Clause 26 (Compensation under this Act to be exclusive).

COLONEL RUGGLES-BRISE

said, he was under the impression that if the clause was carried out it would have a harassing effect on the operations of the land bailiff, as carried out in his county; and he wished to ask the Government what would be the effect of this clause on Clause 60 of the Agricultural Holdings Act, which was incorporated in this Bill, for it seemed to him that the one contradicted the other? Clause 26 said the tenant should not claim compensation by custom or otherwise for any improvement which was liable to compensation under this Act; but Clause 60 of the Act of 1875 said— Except in this Act expressed, nothing in this Act shall take away or permanently or injuriously affect any power, right, or remedy under any custom of the country. Therefore, it seemed to him that the one affected the other, and he should be glad to know how that was?

MR. DODSON

said, there was no inconsistency between the two clauses. Clause 26 excluded compensation in this way, that a tenant should not be allowed to claim under custom compensation for improvements for which he was authorized to claim compensation under the Act. Section 60, which was incorporated, said— Except as in this Act expressed, nothing in this Act shall take away or permanently or injuriously affect any power, right, or remedy under any custom of the country.

COLONEL RUGGLES-BRISE

said, his difficulty was that if a tenant was entitled to compensation under the Act he could not also claim under custom.

MR. DODSON

said, that was so. It was expressly provided that if a person was entitled to compensation under the Act he was not entitled to compensation under custom.

Clause agreed to, and ordered to stand part of the Bill.

Clause 27 (Provision as to change of tenancy) agreed to.

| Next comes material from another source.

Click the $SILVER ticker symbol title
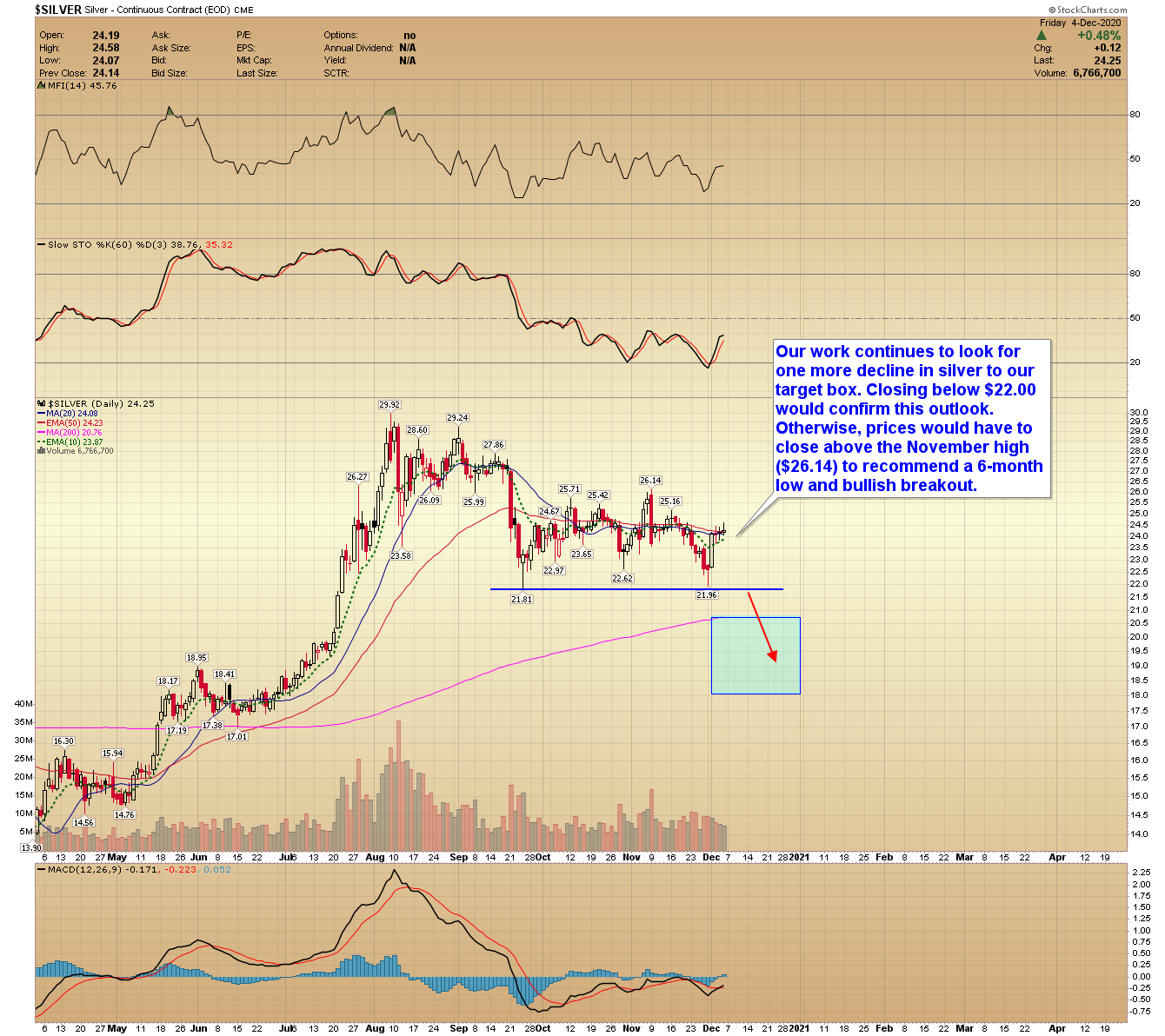The width and height of the screenshot is (1165, 1036). [58, 10]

Clause 28 (Interpretation Clause).

MR. JESSE COLLINGS

moved, after "year," to insert "or for any shorter term." He said he moved this Amendment in order that the large number of persons whom he had already described should not lose the benefit of the Act. Another reason was that under the Allotment Extension Act of last year there were something like 250,000 acres of charity land in England and Wales to be let in allotments, and it rested with the Trustees and Charity Commissioners whether they should let the land under that Act at six or twelve months' notice. Practically, the land would be let from year to year; otherwise it would be of no use for the tenant to cultivate it; but by inserting the words "three or six months' notice," the holders would be deprived of all the benefit of the Act. Although there might be some inconvenience in theory in accepting his Amendment; he did not think there would be in practice; while, on the other hand, unless it was accepted there would be great inconvenience and a great deal of suffering in the case of men holding these allotments. He knew of a case in which a man had a large tract of land, which he let in portions to a number of agricultural labourerss. As soon as these men had cleared the land from stones and got it into good condition the owner took it all away, and began to cultivate it himself, thus appropriating all the labour of those men. As this clause stood such men would not be protected in any way from that kind of proceeding; but by the words he proposed they would be protected. He could not see that there was any objection to them, and he thought the House ought to be as careful of the interests of these poorer people as of any other.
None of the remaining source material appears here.